Records excerpted from a collection:
+===+

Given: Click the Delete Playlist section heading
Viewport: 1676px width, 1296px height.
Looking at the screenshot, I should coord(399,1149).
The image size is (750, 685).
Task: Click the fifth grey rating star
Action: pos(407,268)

+===+

What is needed: Rewrite all of the material above with "Playlist" swapped for "Album", keeping everything else the same.

Reply:
Given: Click the Delete Album section heading
Viewport: 1676px width, 1296px height.
Looking at the screenshot, I should coord(399,1149).
The image size is (750, 685).
Task: Click the fifth grey rating star
Action: pos(407,268)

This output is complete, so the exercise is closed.